** Start Listing **
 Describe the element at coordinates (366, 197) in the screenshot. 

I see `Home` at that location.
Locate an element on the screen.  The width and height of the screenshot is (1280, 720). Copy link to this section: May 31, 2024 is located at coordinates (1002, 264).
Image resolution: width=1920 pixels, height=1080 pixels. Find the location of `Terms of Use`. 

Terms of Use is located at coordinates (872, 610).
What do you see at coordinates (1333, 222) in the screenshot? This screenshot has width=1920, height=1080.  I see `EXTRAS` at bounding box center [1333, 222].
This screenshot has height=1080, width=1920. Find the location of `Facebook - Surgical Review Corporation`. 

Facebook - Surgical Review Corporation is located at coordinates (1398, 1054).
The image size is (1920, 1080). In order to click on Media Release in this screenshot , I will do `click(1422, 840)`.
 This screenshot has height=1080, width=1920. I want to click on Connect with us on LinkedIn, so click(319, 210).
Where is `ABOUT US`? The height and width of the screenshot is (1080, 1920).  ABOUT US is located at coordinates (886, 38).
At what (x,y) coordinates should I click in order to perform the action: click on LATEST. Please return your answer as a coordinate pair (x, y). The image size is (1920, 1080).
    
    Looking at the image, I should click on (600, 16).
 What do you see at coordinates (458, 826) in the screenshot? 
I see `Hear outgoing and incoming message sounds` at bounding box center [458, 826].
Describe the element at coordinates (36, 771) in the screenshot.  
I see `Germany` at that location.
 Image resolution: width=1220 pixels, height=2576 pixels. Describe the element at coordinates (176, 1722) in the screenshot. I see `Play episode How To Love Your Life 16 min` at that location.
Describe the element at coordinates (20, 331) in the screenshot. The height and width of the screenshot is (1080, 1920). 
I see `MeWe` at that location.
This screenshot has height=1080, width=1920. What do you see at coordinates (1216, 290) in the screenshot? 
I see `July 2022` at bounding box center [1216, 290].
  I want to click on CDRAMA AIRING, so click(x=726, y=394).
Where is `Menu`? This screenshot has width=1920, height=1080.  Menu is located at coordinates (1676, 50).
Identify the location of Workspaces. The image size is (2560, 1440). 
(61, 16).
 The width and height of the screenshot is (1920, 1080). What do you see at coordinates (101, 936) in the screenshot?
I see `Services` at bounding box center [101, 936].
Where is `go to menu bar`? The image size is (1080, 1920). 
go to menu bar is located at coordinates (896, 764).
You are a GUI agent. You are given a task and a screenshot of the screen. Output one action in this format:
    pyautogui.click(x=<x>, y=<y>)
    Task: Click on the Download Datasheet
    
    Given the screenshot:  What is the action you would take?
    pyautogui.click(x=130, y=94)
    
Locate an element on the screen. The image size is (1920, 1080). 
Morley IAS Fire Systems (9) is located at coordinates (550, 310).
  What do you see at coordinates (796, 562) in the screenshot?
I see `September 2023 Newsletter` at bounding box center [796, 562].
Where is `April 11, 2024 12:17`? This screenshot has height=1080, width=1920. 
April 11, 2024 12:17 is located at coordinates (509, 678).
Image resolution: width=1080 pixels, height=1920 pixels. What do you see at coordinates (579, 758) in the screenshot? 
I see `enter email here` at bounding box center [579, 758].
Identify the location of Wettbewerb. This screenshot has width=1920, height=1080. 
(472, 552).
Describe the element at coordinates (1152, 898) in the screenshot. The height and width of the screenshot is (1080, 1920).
** End Listing **
### Task to complete
Please print all of the data above line for line, without changing anything.

### Exercise result
 Describe the element at coordinates (366, 197) in the screenshot. 

I see `Home` at that location.
Locate an element on the screen.  The width and height of the screenshot is (1280, 720). Copy link to this section: May 31, 2024 is located at coordinates (1002, 264).
Image resolution: width=1920 pixels, height=1080 pixels. Find the location of `Terms of Use`. 

Terms of Use is located at coordinates (872, 610).
What do you see at coordinates (1333, 222) in the screenshot? This screenshot has width=1920, height=1080.  I see `EXTRAS` at bounding box center [1333, 222].
This screenshot has height=1080, width=1920. Find the location of `Facebook - Surgical Review Corporation`. 

Facebook - Surgical Review Corporation is located at coordinates (1398, 1054).
The image size is (1920, 1080). In order to click on Media Release in this screenshot , I will do `click(1422, 840)`.
 This screenshot has height=1080, width=1920. I want to click on Connect with us on LinkedIn, so click(319, 210).
Where is `ABOUT US`? The height and width of the screenshot is (1080, 1920).  ABOUT US is located at coordinates (886, 38).
At what (x,y) coordinates should I click in order to perform the action: click on LATEST. Please return your answer as a coordinate pair (x, y). The image size is (1920, 1080).
    
    Looking at the image, I should click on (600, 16).
 What do you see at coordinates (458, 826) in the screenshot? 
I see `Hear outgoing and incoming message sounds` at bounding box center [458, 826].
Describe the element at coordinates (36, 771) in the screenshot.  
I see `Germany` at that location.
 Image resolution: width=1220 pixels, height=2576 pixels. Describe the element at coordinates (176, 1722) in the screenshot. I see `Play episode How To Love Your Life 16 min` at that location.
Describe the element at coordinates (20, 331) in the screenshot. The height and width of the screenshot is (1080, 1920). 
I see `MeWe` at that location.
This screenshot has height=1080, width=1920. What do you see at coordinates (1216, 290) in the screenshot? 
I see `July 2022` at bounding box center [1216, 290].
  I want to click on CDRAMA AIRING, so click(x=726, y=394).
Where is `Menu`? This screenshot has width=1920, height=1080.  Menu is located at coordinates (1676, 50).
Identify the location of Workspaces. The image size is (2560, 1440). 
(61, 16).
 The width and height of the screenshot is (1920, 1080). What do you see at coordinates (101, 936) in the screenshot?
I see `Services` at bounding box center [101, 936].
Where is `go to menu bar`? The image size is (1080, 1920). 
go to menu bar is located at coordinates (896, 764).
You are a GUI agent. You are given a task and a screenshot of the screen. Output one action in this format:
    pyautogui.click(x=<x>, y=<y>)
    Task: Click on the Download Datasheet
    
    Given the screenshot:  What is the action you would take?
    pyautogui.click(x=130, y=94)
    
Locate an element on the screen. The image size is (1920, 1080). 
Morley IAS Fire Systems (9) is located at coordinates (550, 310).
  What do you see at coordinates (796, 562) in the screenshot?
I see `September 2023 Newsletter` at bounding box center [796, 562].
Where is `April 11, 2024 12:17`? This screenshot has height=1080, width=1920. 
April 11, 2024 12:17 is located at coordinates (509, 678).
Image resolution: width=1080 pixels, height=1920 pixels. What do you see at coordinates (579, 758) in the screenshot? 
I see `enter email here` at bounding box center [579, 758].
Identify the location of Wettbewerb. This screenshot has width=1920, height=1080. 
(472, 552).
Describe the element at coordinates (1152, 898) in the screenshot. The height and width of the screenshot is (1080, 1920).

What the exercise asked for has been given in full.